- [Items from a data source]

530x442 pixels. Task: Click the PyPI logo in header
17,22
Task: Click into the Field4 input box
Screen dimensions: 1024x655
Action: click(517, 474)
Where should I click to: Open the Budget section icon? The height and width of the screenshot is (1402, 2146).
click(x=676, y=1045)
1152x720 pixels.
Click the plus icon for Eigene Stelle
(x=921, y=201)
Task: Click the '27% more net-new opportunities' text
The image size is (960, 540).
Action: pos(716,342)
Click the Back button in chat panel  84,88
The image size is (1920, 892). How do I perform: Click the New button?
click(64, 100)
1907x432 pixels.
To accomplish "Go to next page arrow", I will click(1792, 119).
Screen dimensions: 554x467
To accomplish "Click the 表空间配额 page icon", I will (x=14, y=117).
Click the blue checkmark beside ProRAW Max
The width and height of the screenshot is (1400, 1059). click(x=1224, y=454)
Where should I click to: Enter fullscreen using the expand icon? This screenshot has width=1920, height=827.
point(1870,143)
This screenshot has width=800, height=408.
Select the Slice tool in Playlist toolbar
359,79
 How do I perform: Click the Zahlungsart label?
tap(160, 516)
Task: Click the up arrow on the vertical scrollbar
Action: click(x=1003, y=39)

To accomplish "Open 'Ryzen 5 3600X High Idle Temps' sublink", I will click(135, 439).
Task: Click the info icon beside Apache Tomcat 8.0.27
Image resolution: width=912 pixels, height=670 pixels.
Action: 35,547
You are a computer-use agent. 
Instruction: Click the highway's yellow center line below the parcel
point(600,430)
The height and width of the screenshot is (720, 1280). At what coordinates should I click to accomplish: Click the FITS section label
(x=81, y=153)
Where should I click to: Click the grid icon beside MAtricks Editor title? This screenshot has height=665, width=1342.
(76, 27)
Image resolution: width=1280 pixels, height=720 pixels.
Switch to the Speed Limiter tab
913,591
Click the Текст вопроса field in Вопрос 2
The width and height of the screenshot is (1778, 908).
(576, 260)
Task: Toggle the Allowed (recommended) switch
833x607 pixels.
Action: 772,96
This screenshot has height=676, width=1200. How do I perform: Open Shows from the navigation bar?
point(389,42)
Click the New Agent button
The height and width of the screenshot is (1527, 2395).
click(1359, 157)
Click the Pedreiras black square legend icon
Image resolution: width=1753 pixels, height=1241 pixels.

- [The task] Copy the lines of data starting at the line containing "1152x720 pixels." and ending at the line containing "click(64, 100)", swapping "plus icon" for "add icon" and leaving everything else unchanged.

- [Written answer]
1152x720 pixels.
Click the add icon for Eigene Stelle
(x=921, y=201)
Task: Click the '27% more net-new opportunities' text
The image size is (960, 540).
Action: pos(716,342)
Click the Back button in chat panel  84,88
The image size is (1920, 892). How do I perform: Click the New button?
click(64, 100)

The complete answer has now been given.